:: PASSAGE
The growth in food production has been greater than population growth.

Both a rising global population and a sharp decline in food crop production in favour of a sharp rise in biofuel crops helped cause a sharp rise in basic food stock prices. Ethiopia also saw a drought threaten its already frail farm lands in 2007. Cocoa was also affected by a bad crop in 2008, due to disease and unusually heavy rain in parts of West Africa.

Rising demand in both India and Egypt helped to ramp up demand for American wheat during the bull market during August 2007. Discounted wheat sold at about £11–£15/t. August 2007, with non-discounted wheat at slightly higher price. The November 2007 wheat futures market was trading at nearly £165/t, with November 2008 contracts at £128.50. The market became rather bearish as non-futures prices froze and stagnated in December 2007. The price of wheat reached record highs after Kazakhstan began to limit supplies being sold overseas in early 2008, but had slowed down by late 2008. Food riots hit Egypt on 12 April 2008, as national bread prices rose rapidly in March and April 2008.
::::
:: DATA TO EXAMINE
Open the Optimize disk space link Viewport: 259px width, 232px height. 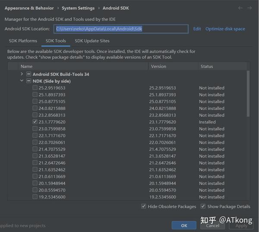(225, 29)
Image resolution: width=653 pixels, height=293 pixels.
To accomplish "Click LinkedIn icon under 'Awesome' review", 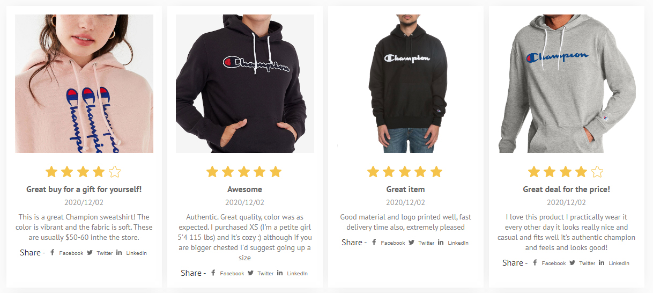I will (x=280, y=273).
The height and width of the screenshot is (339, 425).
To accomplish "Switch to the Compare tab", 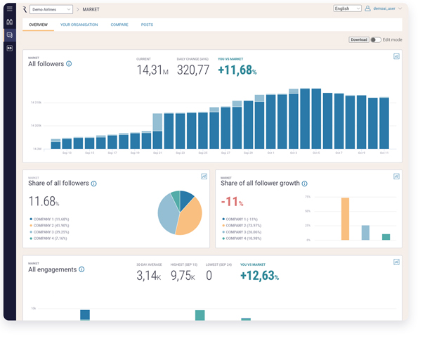I will coord(119,25).
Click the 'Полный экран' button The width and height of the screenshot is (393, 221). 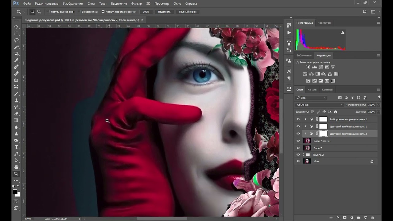point(188,12)
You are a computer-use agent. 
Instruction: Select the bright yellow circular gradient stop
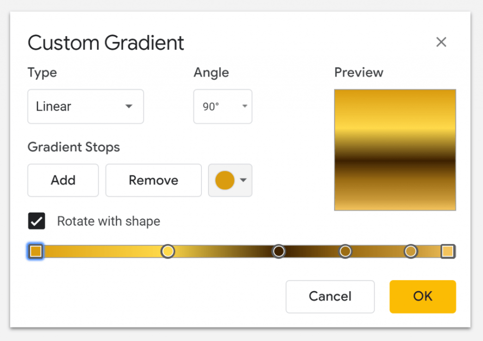tap(168, 251)
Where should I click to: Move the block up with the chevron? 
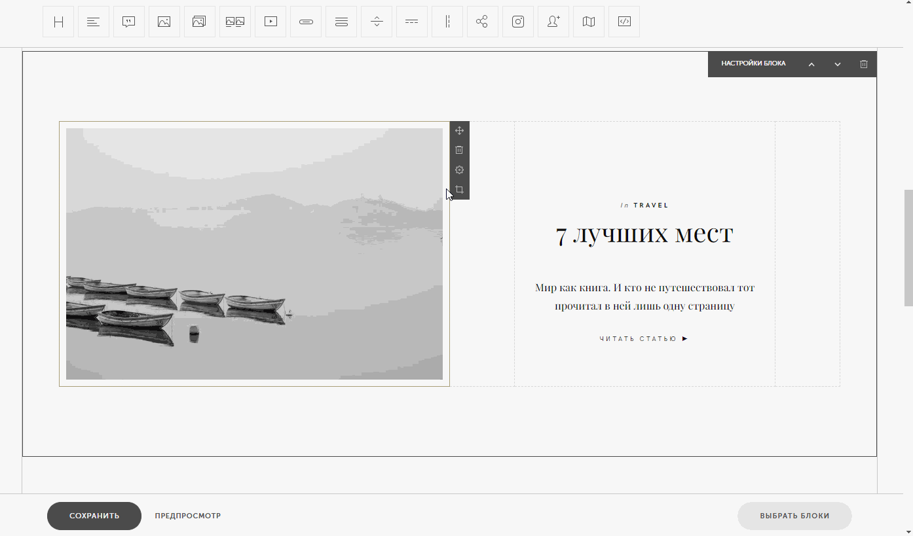coord(811,64)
::::
— TASK INSTRUCTIONS —
1: According to the passage on food and wheat prices, what caused the bad cocoa crop in 2008?
2: Write what comes next in the passage on food and wheat prices, starting after its last sentence.

— TASK-BY-TASK ANSWERS —
1: Disease and unusually heavy rain in parts of West Africa.

2:
In late April 2008 rice prices hit 24 cents (U.S.) per U.S. pound, more than doubling the price in just seven months. The price of wheat had risen from an already high £88 per tonne to £91 from January to March 2010, due to the bullish market and currency concerns. This led to food riots in places such as Haiti, Indonesia, Côte d'Ivoire, Uzbekistan, Egypt and Ethiopia.

On 31 July, leading economists predicted that food prices, especially wheat would rise in Chad as Russia ended exports due to a domestic drought destroying their wheat and barley harvests. By 3 August, wheat prices stood at $7.11 per bushel due to the Russian export ban.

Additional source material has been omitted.